Day Fifty in Lockdown #3.0

03:36 Lindsay wakes up to find she’s in a Stealers Wheel song. She’s got one clown to the left of her and a joker to the right, both snoring. Ian and Frankie best steer clear of her today. Or protect their ears.

12:56 Lindsay comes back from work to a clean house. It was a nice surprise. Obviously if she went to work more often, her house would be spotless. Luckily she’s not that bothered about having a clean house.

13:02 “Why did you go into school today Mam?”

“I’m still asking myself the exact same question.”

14:23 Lindsay sees a steady increase in blog views. And porn messages. Yin and yang.

14:57 Ian and Lindsay need to pick up a large item so Lindsay is driving Ian’s car. It takes them five minutes to set off so Lindsay can try and remember how to drive it.

“Is it like being in a car with Sam, Ian?”

“No. Worse.”

15:26 Lindsay clambers into bed again with Henry VIII.

15:45 Lindsay has a missed message from Ian.

“Why didn’t you answer?”

“I was having a nap.”

“A nap?!!”

“It’s Wellbeing Wednesday. I was being well in bed.”

16:01 Lindsay’s shocked at an article on Facebook. “Vaccinate all school staff from cleaners.” Lindsay thinks that’s a bit harsh. Surely Covid-19 is the real problem, not cleaners.
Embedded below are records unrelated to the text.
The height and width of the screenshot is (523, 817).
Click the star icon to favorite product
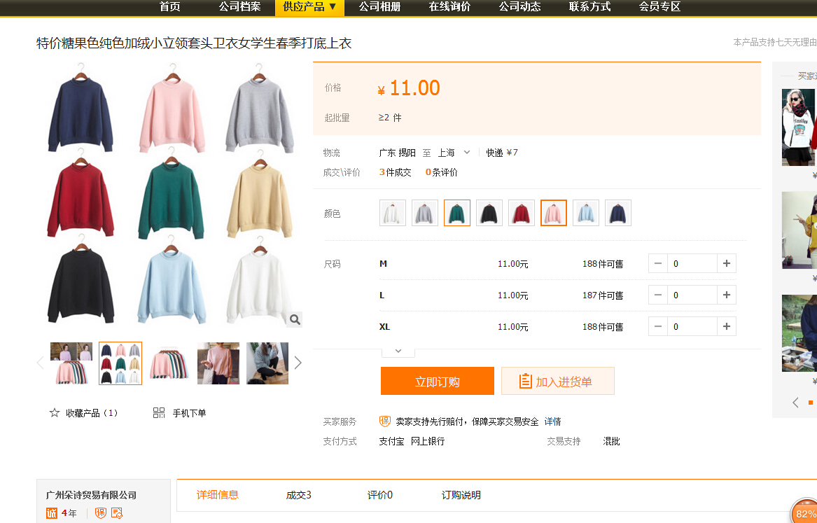(55, 413)
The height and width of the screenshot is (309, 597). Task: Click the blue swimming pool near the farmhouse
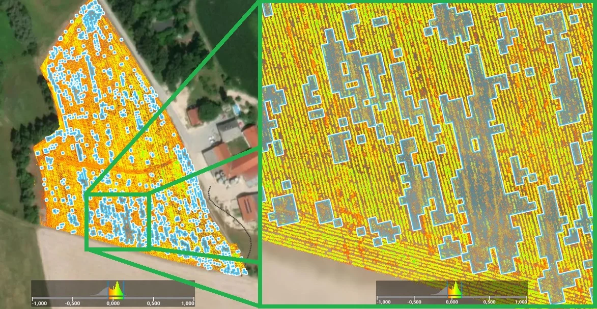(x=237, y=109)
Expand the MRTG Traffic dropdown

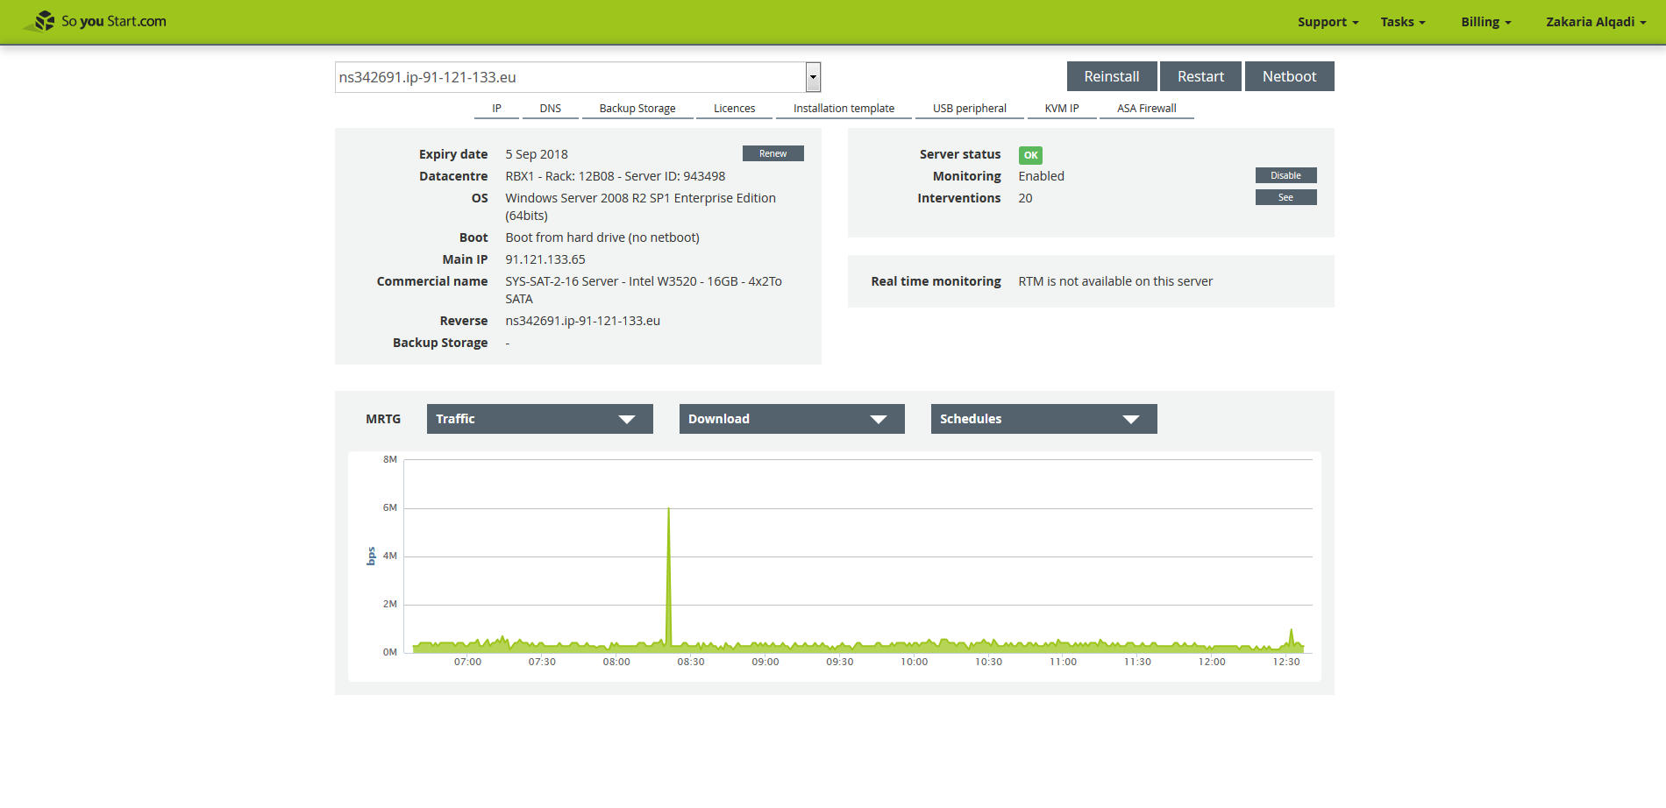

16:02 Lindsay scrolls down. “Vaccinate all school staff from cleaners to headteachers.” That makes more sense.

16:23 Lindsay gets a work email reminding her that it’s National Careers Week next week. She’ll be definitely seeing if anything takes her fancy.

18:01 Frankie’s sitting beautifully. He’s not listening to anyone in his house. He’s listening to Abigail’s dance teacher.

18:12 Lindsay settles down to do some planning. Death Eaters Sam and Joel immediately appear. Lindsay’s sure there are hidden cameras in this house.

18:23 “Sam! Will you drive your poor mam to Tesco for some milk?”

“Is that classed as an essential journey?”

“Yes. It is essential because I have had to drink two essential vodkas.”

18:27 Sam starts driving in the opposite direction to Tesco.

“I didn’t mean any Tesco in the county!! The one in our actual town would be nice!”